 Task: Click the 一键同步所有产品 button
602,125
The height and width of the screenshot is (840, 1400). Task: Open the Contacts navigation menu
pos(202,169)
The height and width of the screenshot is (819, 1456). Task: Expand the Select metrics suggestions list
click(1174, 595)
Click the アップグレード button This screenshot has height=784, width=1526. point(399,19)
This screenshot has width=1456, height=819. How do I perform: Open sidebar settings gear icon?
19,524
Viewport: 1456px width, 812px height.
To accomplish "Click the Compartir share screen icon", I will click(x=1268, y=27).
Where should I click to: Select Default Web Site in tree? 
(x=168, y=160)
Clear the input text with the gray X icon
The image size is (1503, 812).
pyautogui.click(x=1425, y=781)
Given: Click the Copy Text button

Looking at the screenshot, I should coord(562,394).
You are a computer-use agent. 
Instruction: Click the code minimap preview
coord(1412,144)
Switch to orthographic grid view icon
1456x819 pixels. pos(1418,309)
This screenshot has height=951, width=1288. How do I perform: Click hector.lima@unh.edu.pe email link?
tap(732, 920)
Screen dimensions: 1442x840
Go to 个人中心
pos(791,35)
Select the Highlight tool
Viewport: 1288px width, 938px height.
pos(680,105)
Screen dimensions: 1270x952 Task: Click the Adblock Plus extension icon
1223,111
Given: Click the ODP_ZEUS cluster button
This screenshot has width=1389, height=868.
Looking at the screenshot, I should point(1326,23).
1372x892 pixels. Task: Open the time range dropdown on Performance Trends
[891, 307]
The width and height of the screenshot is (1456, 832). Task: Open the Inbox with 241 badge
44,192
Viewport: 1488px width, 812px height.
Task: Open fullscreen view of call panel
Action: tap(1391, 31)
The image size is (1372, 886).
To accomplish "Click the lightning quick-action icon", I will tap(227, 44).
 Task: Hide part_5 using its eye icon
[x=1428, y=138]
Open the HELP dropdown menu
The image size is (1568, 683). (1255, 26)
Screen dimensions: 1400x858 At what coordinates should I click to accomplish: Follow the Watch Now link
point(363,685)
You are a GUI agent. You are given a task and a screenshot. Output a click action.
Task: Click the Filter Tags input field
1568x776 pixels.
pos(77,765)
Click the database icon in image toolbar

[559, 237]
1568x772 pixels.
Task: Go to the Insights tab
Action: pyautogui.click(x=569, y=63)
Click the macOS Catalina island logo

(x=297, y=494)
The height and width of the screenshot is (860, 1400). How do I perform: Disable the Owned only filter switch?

PROBLEM
Beginning with the line that contains "The width and", return every line to the end of the listing, unchanged, and nothing else.

RESPONSE TO THE TASK
The width and height of the screenshot is (1456, 832). Task: Open the Inbox with 241 badge
44,192
Viewport: 1488px width, 812px height.
Task: Open fullscreen view of call panel
Action: tap(1391, 31)
The image size is (1372, 886).
To accomplish "Click the lightning quick-action icon", I will tap(227, 44).
 Task: Hide part_5 using its eye icon
[x=1428, y=138]
Open the HELP dropdown menu
The image size is (1568, 683). (1255, 26)
Screen dimensions: 1400x858 At what coordinates should I click to accomplish: Follow the Watch Now link
point(363,685)
You are a GUI agent. You are given a task and a screenshot. Output a click action.
Task: Click the Filter Tags input field
1568x776 pixels.
pos(77,765)
Click the database icon in image toolbar

[559, 237]
1568x772 pixels.
Task: Go to the Insights tab
Action: pyautogui.click(x=569, y=63)
Click the macOS Catalina island logo

(x=297, y=494)
The height and width of the screenshot is (860, 1400). How do I perform: Disable the Owned only filter switch?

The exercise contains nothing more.